DOCUMENTO:
__________________________________________________

Vários outros aspectos da narrativa teológica são benéficos. Primeiro, a premissa de se relacionar com Deus como pessoa ajuda as pessoas que lutam para vê-lo como real, próximo, amoroso, bondoso ou fiel. Em nossa própria experiência ministerial, quando começamos e terminamos com propostas como “Deus é amor”, jovens adultos se baseiam em suas próprias experiências. Fundamentados em suas próprias medidas, eles determinam se eles acreditam nesta verdade. Nossos estudantes atuais têm pouco conhecimento bíblico e nós precisamos de maneiras de ensiná-los até que eles reconheçam isso. Eles não possuem uma âncora (além de sua própria experiência de vida) na qual possam amarrar todas as proposições ou medir a verdade de qualquer afirmação. A narrativa teológica proporciona isso.
Em segundo lugar, a narrativa bíblica revela quem Deus é, como Seu reino trabalha e quem somos destinados a ser como Sua imagem e semelhança. Ela nos ensina a verdade para transformar como imaginamos, o que amamos, o que desejamos e mais. Ela deve ser aplicada em cada aspecto de nossas vidas para nos formar como povo de Deus que encarna Seu reino na terra. Jesus encarnou o reino e nos convida a fazer o mesmo. Desta maneira, a narrativa bíblica pode ser um caminho para a transformação real, ao invés de ser apenas uma aquisição de conhecimento.
Outra influência positiva da narrativa teológica é que ela fortalece o valor da comunidade. O cristianismo ocidental atual enfatiza a “minha fé individual”, mas a história da Bíblia é a de Deus com Seu povo. Comunidade é algo central no cristianismo e na maturidade. O professor de Wheaton, Alan Jacobs compartilha que: “A “história do Cristão” é a da comunhão: Nós, cristãos, “contamos a história de Deus” ou participamos da narração do próprio Deus, dentro e através da Igreja. A vida do indivíduo cristão faz sentido e atinge seu propósito através de sua participação nesta narrativa contada em comunhão”.

__________________________________________________

DADOS ARMAZENADOS:
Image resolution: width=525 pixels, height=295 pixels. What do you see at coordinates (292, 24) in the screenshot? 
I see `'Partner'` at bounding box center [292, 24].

__________________________________________________

LISTA DE TAREFAS:
a. Liste todos os adjetivos que, no texto sobre narrativa teológica, descrevem como as pessoas lutam para ver Deus.
b. Transcreva do texto sobre narrativa teológica o trecho de "Em segundo lugar, a" até "aquisição de conhecimento.".
As linhas não têm nenhum papel nesta atividade.

LISTA DE RESPOSTAS:
a. real, próximo, amoroso, bondoso, fiel

b.
Em segundo lugar, a narrativa bíblica revela quem Deus é, como Seu reino trabalha e quem somos destinados a ser como Sua imagem e semelhança. Ela nos ensina a verdade para transformar como imaginamos, o que amamos, o que desejamos e mais. Ela deve ser aplicada em cada aspecto de nossas vidas para nos formar como povo de Deus que encarna Seu reino na terra. Jesus encarnou o reino e nos convida a fazer o mesmo. Desta maneira, a narrativa bíblica pode ser um caminho para a transformação real, ao invés de ser apenas uma aquisição de conhecimento.